## EXTRACTED RECORDS
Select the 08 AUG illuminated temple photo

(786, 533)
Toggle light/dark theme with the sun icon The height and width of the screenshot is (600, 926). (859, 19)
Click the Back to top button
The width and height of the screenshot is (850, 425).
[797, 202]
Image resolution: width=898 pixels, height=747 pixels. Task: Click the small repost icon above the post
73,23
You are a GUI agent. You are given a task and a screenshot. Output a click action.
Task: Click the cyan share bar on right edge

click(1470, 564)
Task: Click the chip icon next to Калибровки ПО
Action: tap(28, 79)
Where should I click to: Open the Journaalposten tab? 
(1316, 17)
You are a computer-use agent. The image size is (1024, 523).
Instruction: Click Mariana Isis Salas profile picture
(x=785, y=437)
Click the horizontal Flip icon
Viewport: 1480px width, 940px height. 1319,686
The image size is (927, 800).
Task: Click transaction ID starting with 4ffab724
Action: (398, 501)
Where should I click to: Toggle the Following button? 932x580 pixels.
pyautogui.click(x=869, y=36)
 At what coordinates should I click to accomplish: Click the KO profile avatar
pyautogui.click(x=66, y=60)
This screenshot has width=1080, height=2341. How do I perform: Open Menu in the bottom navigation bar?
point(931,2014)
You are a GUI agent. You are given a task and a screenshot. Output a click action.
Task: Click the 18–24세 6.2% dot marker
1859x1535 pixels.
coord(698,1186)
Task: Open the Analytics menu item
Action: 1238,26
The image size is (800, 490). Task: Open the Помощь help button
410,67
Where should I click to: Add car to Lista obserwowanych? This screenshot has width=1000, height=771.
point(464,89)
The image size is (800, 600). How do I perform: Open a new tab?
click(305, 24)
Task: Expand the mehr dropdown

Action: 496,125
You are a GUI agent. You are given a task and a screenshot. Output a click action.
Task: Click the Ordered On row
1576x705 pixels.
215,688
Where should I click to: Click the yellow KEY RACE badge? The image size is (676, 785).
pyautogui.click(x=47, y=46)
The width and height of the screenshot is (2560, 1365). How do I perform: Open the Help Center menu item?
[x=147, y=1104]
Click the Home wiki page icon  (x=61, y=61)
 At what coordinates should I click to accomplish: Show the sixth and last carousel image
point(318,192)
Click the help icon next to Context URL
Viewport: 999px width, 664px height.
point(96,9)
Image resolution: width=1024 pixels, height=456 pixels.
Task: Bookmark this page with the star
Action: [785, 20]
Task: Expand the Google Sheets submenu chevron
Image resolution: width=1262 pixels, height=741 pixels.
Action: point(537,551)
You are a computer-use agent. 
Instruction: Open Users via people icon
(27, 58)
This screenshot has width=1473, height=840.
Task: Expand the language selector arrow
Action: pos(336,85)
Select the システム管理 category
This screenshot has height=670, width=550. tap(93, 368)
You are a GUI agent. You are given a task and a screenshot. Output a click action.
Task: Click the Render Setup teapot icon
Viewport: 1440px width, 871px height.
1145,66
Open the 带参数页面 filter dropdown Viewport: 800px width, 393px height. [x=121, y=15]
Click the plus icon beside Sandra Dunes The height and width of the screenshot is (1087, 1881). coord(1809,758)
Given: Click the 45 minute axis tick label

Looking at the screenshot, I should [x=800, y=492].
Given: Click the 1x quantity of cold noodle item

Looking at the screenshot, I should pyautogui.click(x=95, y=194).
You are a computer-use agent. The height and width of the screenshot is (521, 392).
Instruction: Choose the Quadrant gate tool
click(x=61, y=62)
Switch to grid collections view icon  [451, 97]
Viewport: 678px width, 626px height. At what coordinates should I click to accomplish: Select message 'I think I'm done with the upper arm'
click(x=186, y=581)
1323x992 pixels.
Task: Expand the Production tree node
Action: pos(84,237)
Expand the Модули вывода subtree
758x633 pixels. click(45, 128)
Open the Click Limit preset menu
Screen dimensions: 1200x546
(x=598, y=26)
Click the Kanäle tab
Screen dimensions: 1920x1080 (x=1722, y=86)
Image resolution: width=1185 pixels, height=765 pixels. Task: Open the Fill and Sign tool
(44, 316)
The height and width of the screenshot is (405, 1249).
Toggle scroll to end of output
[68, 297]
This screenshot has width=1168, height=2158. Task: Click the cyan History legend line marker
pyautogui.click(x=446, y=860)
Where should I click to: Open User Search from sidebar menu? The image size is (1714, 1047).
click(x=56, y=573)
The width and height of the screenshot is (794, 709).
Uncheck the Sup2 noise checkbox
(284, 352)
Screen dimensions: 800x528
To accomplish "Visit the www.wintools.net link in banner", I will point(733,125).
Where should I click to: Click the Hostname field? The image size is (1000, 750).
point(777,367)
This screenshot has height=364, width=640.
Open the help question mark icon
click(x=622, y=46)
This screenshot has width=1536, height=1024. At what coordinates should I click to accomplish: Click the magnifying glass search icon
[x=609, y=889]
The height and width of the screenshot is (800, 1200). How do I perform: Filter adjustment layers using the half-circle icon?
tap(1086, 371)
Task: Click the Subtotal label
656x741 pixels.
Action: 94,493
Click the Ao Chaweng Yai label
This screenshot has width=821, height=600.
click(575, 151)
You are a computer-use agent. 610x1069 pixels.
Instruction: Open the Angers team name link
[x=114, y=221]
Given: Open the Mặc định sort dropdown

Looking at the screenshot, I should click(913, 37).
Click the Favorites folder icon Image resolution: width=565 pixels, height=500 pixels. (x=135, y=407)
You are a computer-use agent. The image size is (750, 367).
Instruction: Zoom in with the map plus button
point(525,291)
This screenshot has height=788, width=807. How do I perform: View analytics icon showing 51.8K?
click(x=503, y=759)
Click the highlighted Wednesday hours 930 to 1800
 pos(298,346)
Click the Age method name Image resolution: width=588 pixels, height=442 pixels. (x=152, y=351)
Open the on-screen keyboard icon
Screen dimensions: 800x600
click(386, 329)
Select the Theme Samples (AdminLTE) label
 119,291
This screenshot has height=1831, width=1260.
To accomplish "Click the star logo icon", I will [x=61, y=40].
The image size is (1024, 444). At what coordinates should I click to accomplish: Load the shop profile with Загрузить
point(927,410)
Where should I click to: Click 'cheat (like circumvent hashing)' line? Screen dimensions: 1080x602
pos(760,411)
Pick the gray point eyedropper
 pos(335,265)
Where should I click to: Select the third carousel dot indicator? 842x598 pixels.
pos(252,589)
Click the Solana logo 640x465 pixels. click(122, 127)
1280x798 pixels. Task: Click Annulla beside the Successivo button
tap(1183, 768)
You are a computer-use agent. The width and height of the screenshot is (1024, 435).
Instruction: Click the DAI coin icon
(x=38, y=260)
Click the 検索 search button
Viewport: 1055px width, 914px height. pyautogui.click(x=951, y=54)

## TASK GOAL
All lines from the listing above that include "computer" should be shown.

## RESPONSE BELOW
You are a computer-use agent. The image size is (1024, 523).
You are a computer-use agent. 
You are a computer-use agent. The height and width of the screenshot is (521, 392).
You are a computer-use agent. 610x1069 pixels.
You are a computer-use agent. The image size is (750, 367).
You are a computer-use agent. The width and height of the screenshot is (1024, 435).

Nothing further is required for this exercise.